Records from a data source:

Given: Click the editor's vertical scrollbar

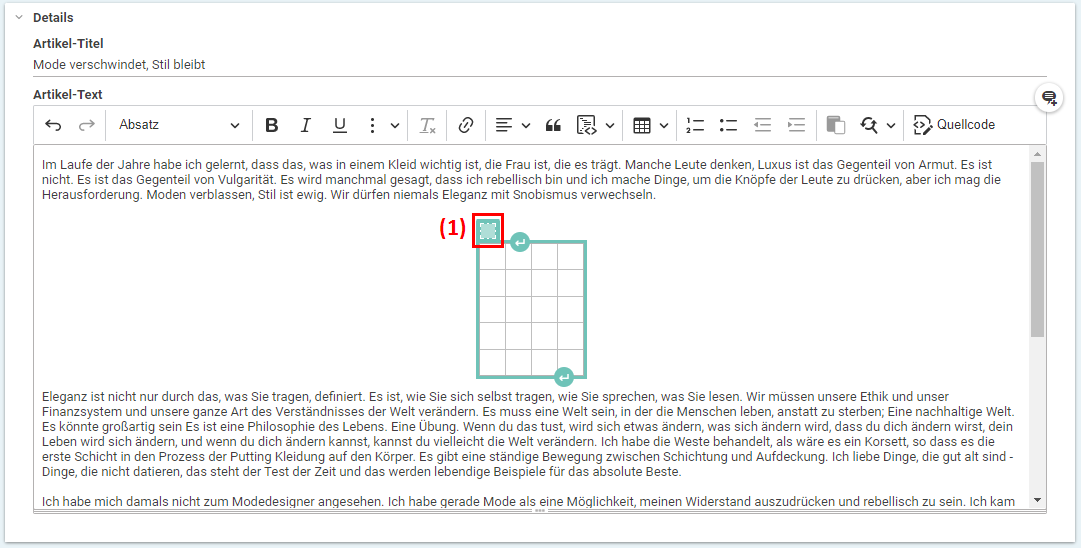Looking at the screenshot, I should click(x=1037, y=250).
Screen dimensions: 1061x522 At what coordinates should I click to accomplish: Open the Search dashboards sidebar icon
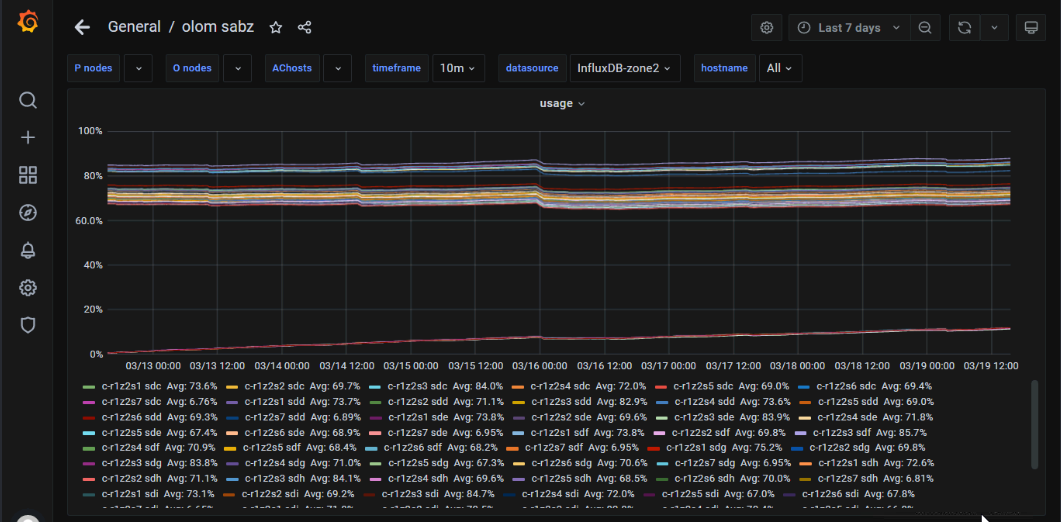pos(28,100)
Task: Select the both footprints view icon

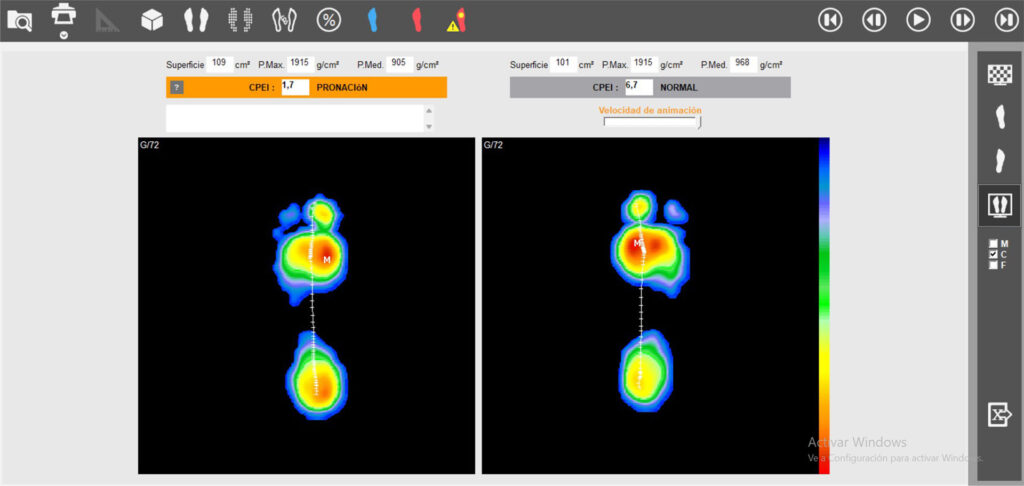Action: tap(196, 19)
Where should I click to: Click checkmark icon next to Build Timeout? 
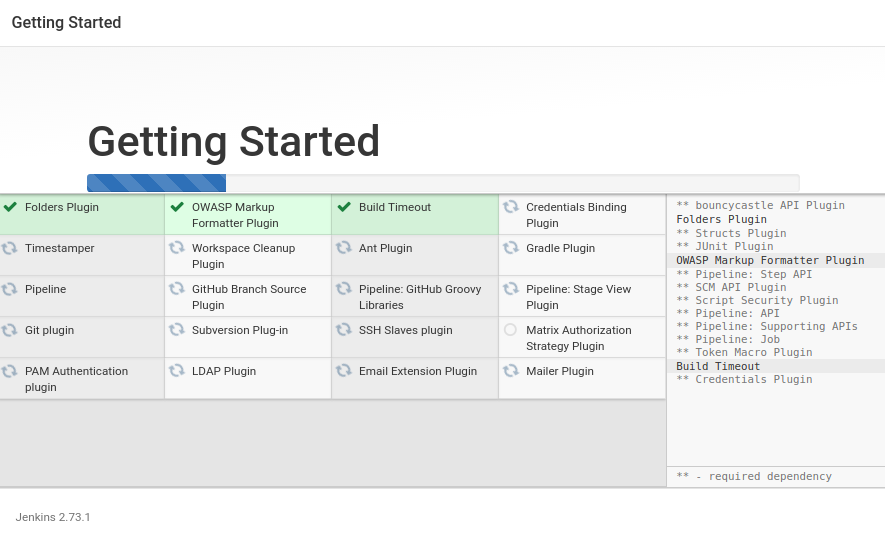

▶ Aim of the exercise: From the line containing "Screen dimensions: 1061x522" down to the last line of the data, print every line exactly and nothing else. Pictures stay out of the copy.

▶ Answer:
Screen dimensions: 1061x522 At what coordinates should I click to accomplish: Open the Search dashboards sidebar icon
pos(28,100)
Task: Select the both footprints view icon

Action: tap(196, 19)
Where should I click to: Click checkmark icon next to Build Timeout? 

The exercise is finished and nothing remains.